## WHAT THE TASK REQUIRES
The first line of the entries below, the line containing "Промышленно-энергетический форум TNF", and every line between them should be repeated exactly, and nothing else.

## TASK INPUTS
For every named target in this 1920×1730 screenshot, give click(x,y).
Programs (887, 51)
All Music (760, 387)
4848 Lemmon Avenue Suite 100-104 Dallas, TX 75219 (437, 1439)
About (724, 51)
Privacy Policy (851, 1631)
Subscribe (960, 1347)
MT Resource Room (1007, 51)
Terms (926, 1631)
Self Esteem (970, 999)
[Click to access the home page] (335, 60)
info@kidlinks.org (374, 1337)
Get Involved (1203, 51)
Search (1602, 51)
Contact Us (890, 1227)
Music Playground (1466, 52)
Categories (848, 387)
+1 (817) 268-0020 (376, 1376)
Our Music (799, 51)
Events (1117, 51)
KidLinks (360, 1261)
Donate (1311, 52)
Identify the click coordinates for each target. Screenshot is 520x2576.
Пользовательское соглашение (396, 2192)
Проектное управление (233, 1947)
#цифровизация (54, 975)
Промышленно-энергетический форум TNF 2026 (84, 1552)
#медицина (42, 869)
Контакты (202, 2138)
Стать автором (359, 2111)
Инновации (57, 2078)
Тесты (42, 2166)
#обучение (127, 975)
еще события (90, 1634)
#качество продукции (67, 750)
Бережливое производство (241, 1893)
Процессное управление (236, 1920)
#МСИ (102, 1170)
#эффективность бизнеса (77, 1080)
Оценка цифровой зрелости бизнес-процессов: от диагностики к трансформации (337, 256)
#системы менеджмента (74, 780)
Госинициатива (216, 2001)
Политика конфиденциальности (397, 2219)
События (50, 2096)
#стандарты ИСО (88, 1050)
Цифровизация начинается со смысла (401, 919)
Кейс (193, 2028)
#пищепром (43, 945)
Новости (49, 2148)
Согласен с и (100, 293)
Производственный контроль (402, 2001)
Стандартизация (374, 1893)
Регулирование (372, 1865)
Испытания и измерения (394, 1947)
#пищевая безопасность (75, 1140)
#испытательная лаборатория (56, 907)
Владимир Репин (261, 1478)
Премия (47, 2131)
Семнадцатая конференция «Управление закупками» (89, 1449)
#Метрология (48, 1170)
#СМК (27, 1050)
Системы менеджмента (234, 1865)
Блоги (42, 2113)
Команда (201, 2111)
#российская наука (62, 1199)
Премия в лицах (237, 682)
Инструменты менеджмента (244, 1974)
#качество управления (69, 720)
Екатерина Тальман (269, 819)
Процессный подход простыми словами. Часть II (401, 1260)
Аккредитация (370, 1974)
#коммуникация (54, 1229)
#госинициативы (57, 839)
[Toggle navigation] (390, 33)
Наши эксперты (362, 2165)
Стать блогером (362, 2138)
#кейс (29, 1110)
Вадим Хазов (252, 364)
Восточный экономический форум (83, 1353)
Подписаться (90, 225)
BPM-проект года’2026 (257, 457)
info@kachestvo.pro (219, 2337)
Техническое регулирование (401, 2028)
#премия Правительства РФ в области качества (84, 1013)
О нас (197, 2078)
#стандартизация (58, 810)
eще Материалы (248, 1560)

## ANSWER AREA
For every named target in this 1920×1730 screenshot, give click(x,y).
Programs (887, 51)
All Music (760, 387)
4848 Lemmon Avenue Suite 100-104 Dallas, TX 75219 (437, 1439)
About (724, 51)
Privacy Policy (851, 1631)
Subscribe (960, 1347)
MT Resource Room (1007, 51)
Terms (926, 1631)
Self Esteem (970, 999)
[Click to access the home page] (335, 60)
info@kidlinks.org (374, 1337)
Get Involved (1203, 51)
Search (1602, 51)
Contact Us (890, 1227)
Music Playground (1466, 52)
Categories (848, 387)
+1 (817) 268-0020 (376, 1376)
Our Music (799, 51)
Events (1117, 51)
KidLinks (360, 1261)
Donate (1311, 52)
Identify the click coordinates for each target. Screenshot is 520x2576.
Пользовательское соглашение (396, 2192)
Проектное управление (233, 1947)
#цифровизация (54, 975)
Промышленно-энергетический форум TNF 2026 (84, 1552)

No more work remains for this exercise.